## Task to complete
Return each of the following rows exactly as it appears, with no changes.

## Supplied records
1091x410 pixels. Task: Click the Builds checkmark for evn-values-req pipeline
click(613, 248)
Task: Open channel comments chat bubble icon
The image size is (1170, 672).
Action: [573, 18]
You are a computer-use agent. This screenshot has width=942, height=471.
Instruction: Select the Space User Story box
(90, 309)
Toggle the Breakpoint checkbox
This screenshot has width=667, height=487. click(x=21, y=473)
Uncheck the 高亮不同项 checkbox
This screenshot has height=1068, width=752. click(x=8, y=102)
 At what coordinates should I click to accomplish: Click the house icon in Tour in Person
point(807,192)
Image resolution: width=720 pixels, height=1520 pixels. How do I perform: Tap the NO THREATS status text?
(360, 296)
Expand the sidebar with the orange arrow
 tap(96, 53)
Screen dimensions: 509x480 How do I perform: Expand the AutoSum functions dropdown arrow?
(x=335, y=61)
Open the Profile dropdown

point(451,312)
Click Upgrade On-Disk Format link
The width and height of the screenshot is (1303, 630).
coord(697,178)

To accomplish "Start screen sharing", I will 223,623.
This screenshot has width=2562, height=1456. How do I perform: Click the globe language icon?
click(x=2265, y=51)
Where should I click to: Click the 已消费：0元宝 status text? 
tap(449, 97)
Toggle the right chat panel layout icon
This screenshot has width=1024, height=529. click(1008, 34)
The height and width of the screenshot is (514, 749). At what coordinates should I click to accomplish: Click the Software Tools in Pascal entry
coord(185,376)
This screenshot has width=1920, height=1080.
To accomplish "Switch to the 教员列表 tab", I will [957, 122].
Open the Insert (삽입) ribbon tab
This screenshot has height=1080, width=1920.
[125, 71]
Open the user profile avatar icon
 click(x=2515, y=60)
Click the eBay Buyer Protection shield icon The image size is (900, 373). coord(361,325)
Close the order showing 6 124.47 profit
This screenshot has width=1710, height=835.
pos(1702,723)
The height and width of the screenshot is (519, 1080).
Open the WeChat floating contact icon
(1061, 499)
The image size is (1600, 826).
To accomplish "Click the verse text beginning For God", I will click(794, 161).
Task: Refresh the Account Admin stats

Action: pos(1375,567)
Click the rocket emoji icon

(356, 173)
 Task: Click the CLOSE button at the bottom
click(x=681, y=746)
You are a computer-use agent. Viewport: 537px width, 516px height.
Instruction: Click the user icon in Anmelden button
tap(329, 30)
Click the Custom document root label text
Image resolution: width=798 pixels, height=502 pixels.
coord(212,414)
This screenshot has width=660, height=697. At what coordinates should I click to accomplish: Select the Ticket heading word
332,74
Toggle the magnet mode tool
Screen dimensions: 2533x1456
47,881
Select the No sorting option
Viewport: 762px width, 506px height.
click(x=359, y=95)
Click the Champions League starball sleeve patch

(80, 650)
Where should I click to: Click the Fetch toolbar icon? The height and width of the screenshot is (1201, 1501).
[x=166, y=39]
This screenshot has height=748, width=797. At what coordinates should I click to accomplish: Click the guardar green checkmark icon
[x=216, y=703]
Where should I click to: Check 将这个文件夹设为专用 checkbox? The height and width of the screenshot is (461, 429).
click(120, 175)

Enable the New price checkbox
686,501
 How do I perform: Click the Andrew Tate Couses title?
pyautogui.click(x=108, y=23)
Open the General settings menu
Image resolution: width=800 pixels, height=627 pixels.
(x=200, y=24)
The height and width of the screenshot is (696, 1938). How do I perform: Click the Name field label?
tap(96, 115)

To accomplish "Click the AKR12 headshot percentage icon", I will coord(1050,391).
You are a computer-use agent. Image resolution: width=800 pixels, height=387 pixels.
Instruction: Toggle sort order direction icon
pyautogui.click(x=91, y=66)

## Finished task
1091x410 pixels. Task: Click the Builds checkmark for evn-values-req pipeline
click(613, 248)
Task: Open channel comments chat bubble icon
The image size is (1170, 672).
Action: [573, 18]
You are a computer-use agent. This screenshot has width=942, height=471.
Instruction: Select the Space User Story box
(90, 309)
Toggle the Breakpoint checkbox
This screenshot has width=667, height=487. click(x=21, y=473)
Uncheck the 高亮不同项 checkbox
This screenshot has height=1068, width=752. click(x=8, y=102)
 At what coordinates should I click to accomplish: Click the house icon in Tour in Person
point(807,192)
Image resolution: width=720 pixels, height=1520 pixels. How do I perform: Tap the NO THREATS status text?
(360, 296)
Expand the sidebar with the orange arrow
 tap(96, 53)
Screen dimensions: 509x480 How do I perform: Expand the AutoSum functions dropdown arrow?
(x=335, y=61)
Open the Profile dropdown

point(451,312)
Click Upgrade On-Disk Format link
The width and height of the screenshot is (1303, 630).
coord(697,178)

To accomplish "Start screen sharing", I will 223,623.
This screenshot has width=2562, height=1456. How do I perform: Click the globe language icon?
click(x=2265, y=51)
Where should I click to: Click the 已消费：0元宝 status text? 
tap(449, 97)
Toggle the right chat panel layout icon
This screenshot has width=1024, height=529. click(1008, 34)
The height and width of the screenshot is (514, 749). At what coordinates should I click to accomplish: Click the Software Tools in Pascal entry
coord(185,376)
This screenshot has width=1920, height=1080.
To accomplish "Switch to the 教员列表 tab", I will [957, 122].
Open the Insert (삽입) ribbon tab
This screenshot has height=1080, width=1920.
[125, 71]
Open the user profile avatar icon
 click(x=2515, y=60)
Click the eBay Buyer Protection shield icon The image size is (900, 373). coord(361,325)
Close the order showing 6 124.47 profit
This screenshot has width=1710, height=835.
pos(1702,723)
The height and width of the screenshot is (519, 1080).
Open the WeChat floating contact icon
(1061, 499)
The image size is (1600, 826).
To accomplish "Click the verse text beginning For God", I will click(794, 161).
Task: Refresh the Account Admin stats

Action: pos(1375,567)
Click the rocket emoji icon

(356, 173)
 Task: Click the CLOSE button at the bottom
click(x=681, y=746)
You are a computer-use agent. Viewport: 537px width, 516px height.
Instruction: Click the user icon in Anmelden button
tap(329, 30)
Click the Custom document root label text
Image resolution: width=798 pixels, height=502 pixels.
coord(212,414)
This screenshot has width=660, height=697. At what coordinates should I click to accomplish: Select the Ticket heading word
332,74
Toggle the magnet mode tool
Screen dimensions: 2533x1456
47,881
Select the No sorting option
Viewport: 762px width, 506px height.
click(x=359, y=95)
Click the Champions League starball sleeve patch

(80, 650)
Where should I click to: Click the Fetch toolbar icon? The height and width of the screenshot is (1201, 1501).
[x=166, y=39]
This screenshot has height=748, width=797. At what coordinates should I click to accomplish: Click the guardar green checkmark icon
[x=216, y=703]
Where should I click to: Check 将这个文件夹设为专用 checkbox? The height and width of the screenshot is (461, 429).
click(120, 175)

Enable the New price checkbox
686,501
 How do I perform: Click the Andrew Tate Couses title?
pyautogui.click(x=108, y=23)
Open the General settings menu
Image resolution: width=800 pixels, height=627 pixels.
(x=200, y=24)
The height and width of the screenshot is (696, 1938). How do I perform: Click the Name field label?
tap(96, 115)

To accomplish "Click the AKR12 headshot percentage icon", I will coord(1050,391).
You are a computer-use agent. Image resolution: width=800 pixels, height=387 pixels.
Instruction: Toggle sort order direction icon
pyautogui.click(x=91, y=66)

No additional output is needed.